Goodbye, and much love

Here is an update on some things: As I told swantonextreme21,

"Yeah...and as of right now (I believe) I've told everyone who needs to know. My dad gave me his blessing, my grandma tried to guilt me into stay, called me stupid, and shoved Jesus' genitals in my face, and my mom is pissed and doing what she usually does when I do anything she does approve of (or anything at all in other words) which is no matter where the "conversation" goes she'll always bring it back to one point that she clings to for dear life as her strongest point and is now doing her angry crying to one of her friends on the phone because "I'm a terrible son" or something like that and how she's ALLLL ALOOOONE."

Music is the only motherfucking option I've got

Mon Sep 28, 2009, 9:58 PM
  • Mood: Obsessed
  • Listening to: Lose Yourself by Eminem
Tis the damnedest thing when a positive mental outlook is in full action yet death is like the Norm in the bar of my head.
The more I am ushered into the "real world" the more I believe it's sole purpose is to steal any and all whimsy and innocence from people's lives. I don't care how much people might get paid or what sort of degree you have if you are working from 9 to 5 and hate your job then you suck at life. I would like to stress very strongly how I'd rather kill myself than do something I hate for most of my waking hours.
I will say right now, emphatically that I will either save rock music or I will die trying, and I'm not just saying that for the sake of the expression. Success or brains on the floor. Those are the only options. Life not spent doing what you love is a waist of life and I will NOT waist my life.
If you're reading this I'd wager that aside from maybe five people you either don't give two shits and/or just think I'm being dramatic to which I have to tell you that you don't know SHIT about how I do things then. Everything must be bigger than everything else, all has to be bombastic and over the top, and if you do not go big in everything then go home.

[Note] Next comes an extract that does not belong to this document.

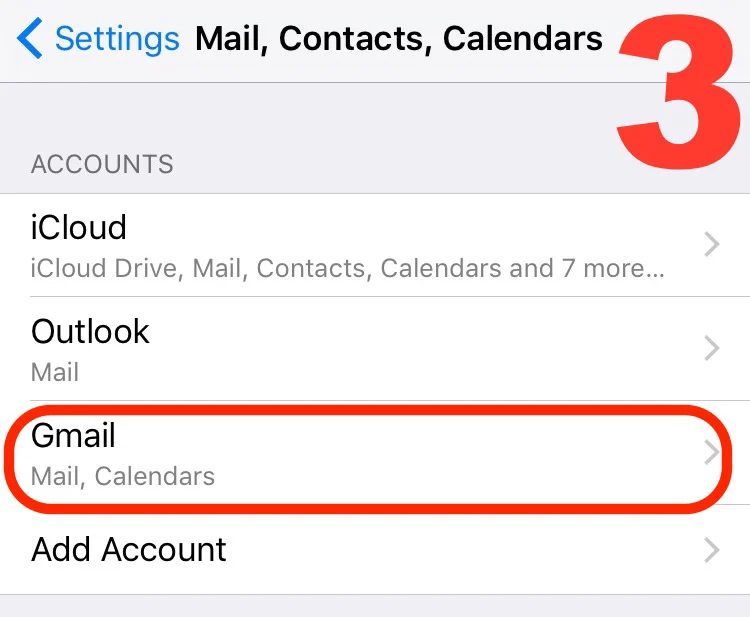Tap the Gmail title text
Screen dimensions: 750x617
(73, 435)
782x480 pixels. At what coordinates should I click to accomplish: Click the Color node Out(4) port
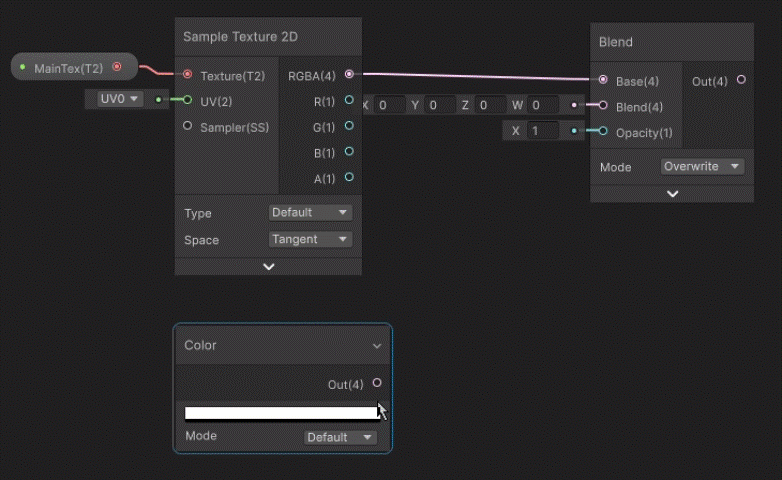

"Driven" would be a much more appropriate mood than "obsessed" but they don't have it.

So...I MIGHT have warrents out for my arrest.....

Tue Sep 22, 2009, 11:03 AM
  • Mood: Pleased
  • Listening to: Who Wants To Live Forever by Queen
Yeah....I had to go to court last Tuesday for a speeding ticket I got and had to pay a fine and was $7 short in paying for it....and now it turns out I got a paper that say that's telling me (a bit late might I add) that if didn't pay said $7 by the 5 pm that Tuesday then it would "result in WARRANT for (my) immediate arrest. (My) case will then be sent to a collection agency which adds 30% to the amount owed. A block will be put on (my) license which means (I) cannot renew plates or license and a CONTEMPT OF COURT charge will be issued which can result in an additional $250 fine and/or 30 days in jail" .....so....um ....if I disappear for about a month that's probably where I'm at. =D

EDIT: Today I showed up, they didn't care, charmed them with my hip 70's ness, payed, and left. Then I went and got a smoothie.